Arris Touts Progress On DOCSIS 3.1, RFoG

Arris will use this week’s Cable-Tec Expo in Denver to show off features and new wares aimed at helping MSOs get more pop out of their existing hybrid fiber coax networks and extend services to homes using fiber-only architectures.

On the HFC side, Arris said it will demonstrate a DOCSIS 3.1-facing downstream that runs on its flagship E6000 cable modem termination system (CMTS) and utilizes orthogonal frequency division multiplexing (OFDM), a modulation scheme that is part of the new CableLabs specs. The E6000 is starting out as a high-density CMTS, but will evolve to become a fully-integrated Converged Cable Access Platform (CCAP) that also builds in the edge QAM function.

According to Todd Kessler, vice president of CMTS/CCAP product management at Arris, the OFDM downstream demo on the E6000 will be run in tandem with new cable modem test boards from two DOCSIS chipmakers – Intel and STMicroelectronics -- and a signal analyzer from Keysight.
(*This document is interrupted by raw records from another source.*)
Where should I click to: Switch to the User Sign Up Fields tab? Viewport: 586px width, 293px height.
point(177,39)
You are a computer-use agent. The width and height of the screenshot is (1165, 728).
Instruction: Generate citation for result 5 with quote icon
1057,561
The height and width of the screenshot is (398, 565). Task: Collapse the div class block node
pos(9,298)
Part of the demo, Kessler said, is to show how existing blades on the E6000 can be upgraded to support D3.1-based technology via a firmware upgrade. This is possible, he said, because the E6000 is equipped with customizable field-programmable gate array (FPGA) silicon. 

While that demo is about DOCSIS 3.1, a multi-gigabit platform that’s designed to run on HFC, a new Arris product, called AgileMax, takes aim at RF over Glass (RFoG), a standard that lets cable operators deliver RF-based services , such as video, to the home over fiber but uses the MSO’s legacy backoffice and provisioning systems.
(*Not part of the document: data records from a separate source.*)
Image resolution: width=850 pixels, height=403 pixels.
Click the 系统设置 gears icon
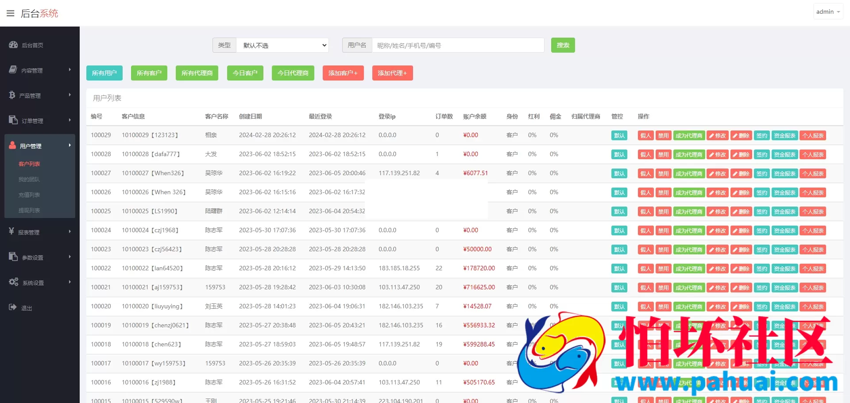pos(13,282)
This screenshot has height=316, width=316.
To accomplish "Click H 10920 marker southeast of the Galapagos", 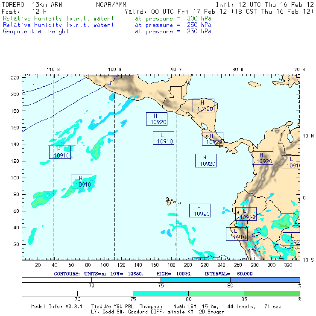I will pyautogui.click(x=200, y=211).
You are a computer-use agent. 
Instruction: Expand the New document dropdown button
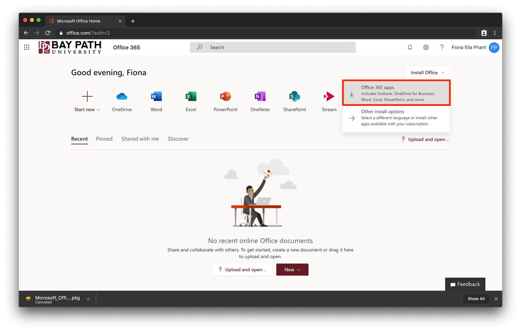(292, 270)
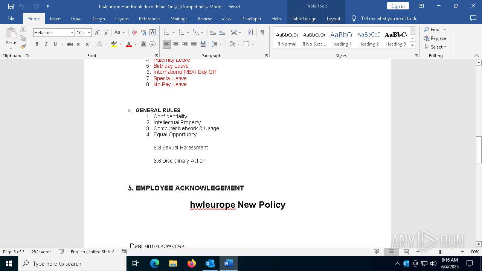Image resolution: width=482 pixels, height=271 pixels.
Task: Open the References tab
Action: [149, 18]
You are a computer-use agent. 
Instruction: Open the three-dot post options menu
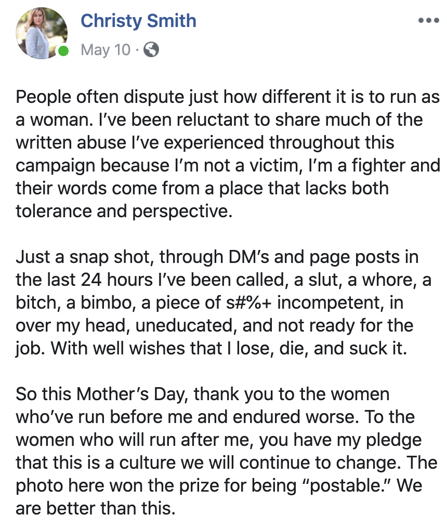click(x=428, y=21)
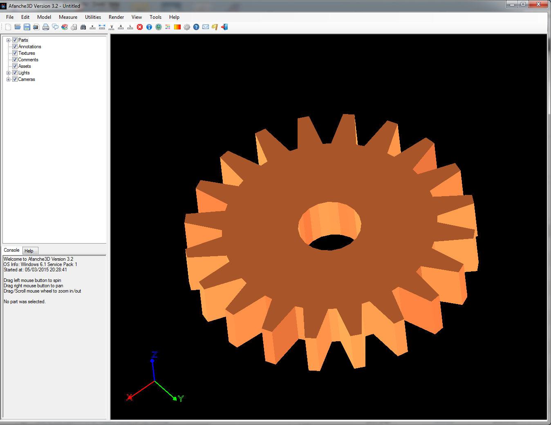The height and width of the screenshot is (425, 551).
Task: Switch to the Help tab in bottom panel
Action: pos(29,251)
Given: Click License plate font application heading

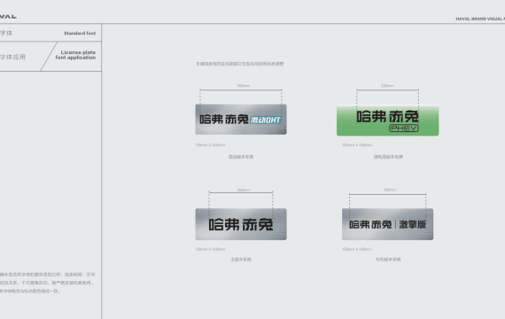Looking at the screenshot, I should click(75, 55).
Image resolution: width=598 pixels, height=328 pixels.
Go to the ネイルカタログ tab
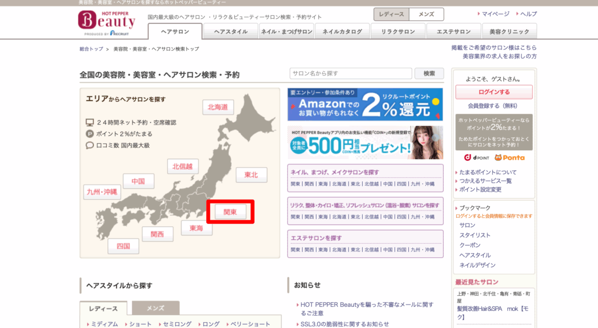coord(342,32)
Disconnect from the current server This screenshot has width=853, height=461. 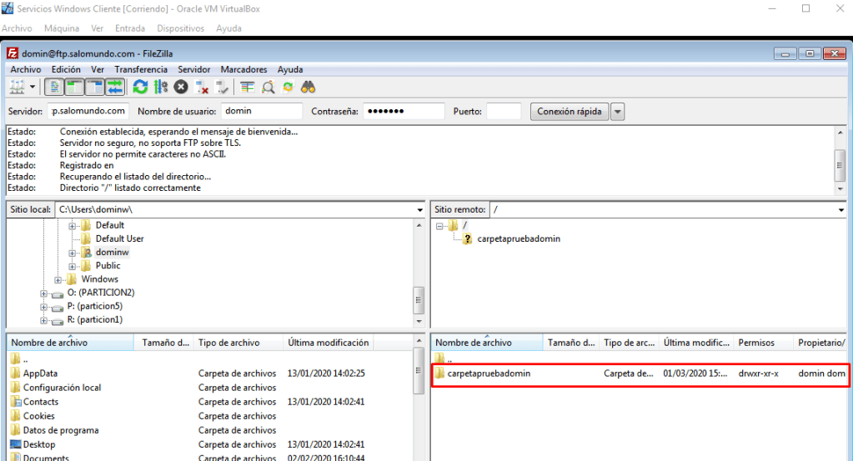click(202, 87)
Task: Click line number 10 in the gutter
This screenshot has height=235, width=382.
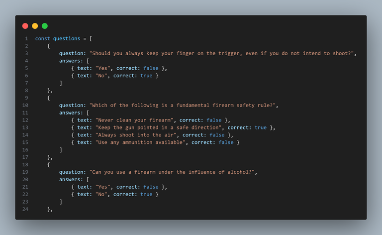Action: tap(25, 106)
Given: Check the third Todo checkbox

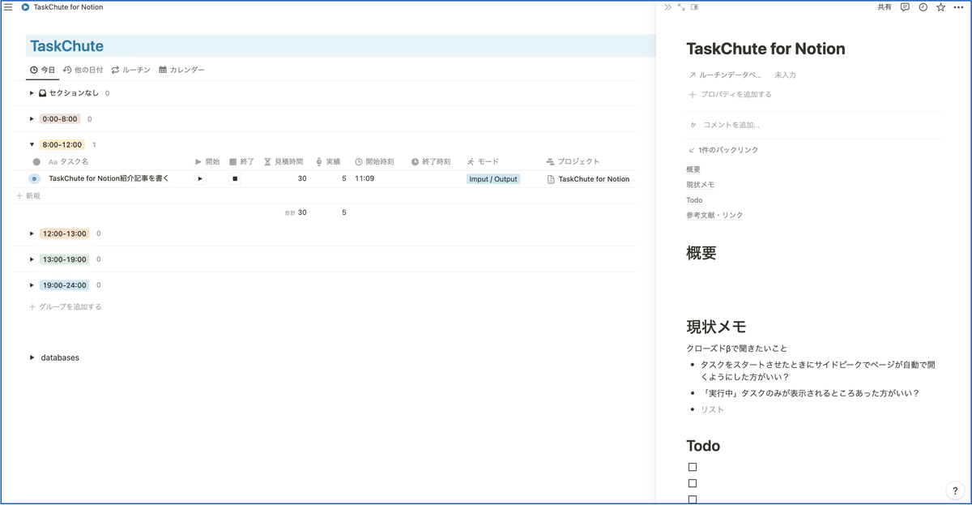Looking at the screenshot, I should pyautogui.click(x=693, y=499).
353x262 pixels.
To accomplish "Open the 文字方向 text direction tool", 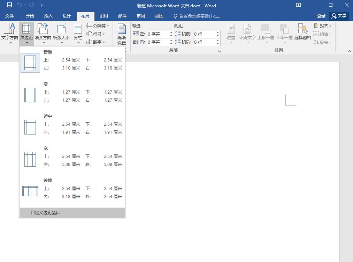I will [9, 33].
Operators have historically used RFoG in greenfields and for plant extensions in rural areas, with some eyeing it as a migration point toward PON-based FTTP networks. However, scaled rollouts of RFoG have been hindered by the presence of Optical Beat Interference (OBI), which impairs performance when multiple modems try to communicate over the same fiber at the same time. Arris holds that the advent of DOCSIS 3.1 will only exacerbate the issue.

Arris said AgileMax, a product that sits where a fiber splitter would reside on the network (the hub, the basement of a multiple dwelling unit, fiber cabinet or node, etc.), mitigates OBI by supporting split ratios and data rates that have previously been unachievable.

Arris, which views current OBI-inhibitors as temporary and operationally complex, expects trials of AgileMax to start in the fourth quarter of 2014, with full rollouts anticipated next year, according to Ray Bontempi, Arris’s vice president of product management.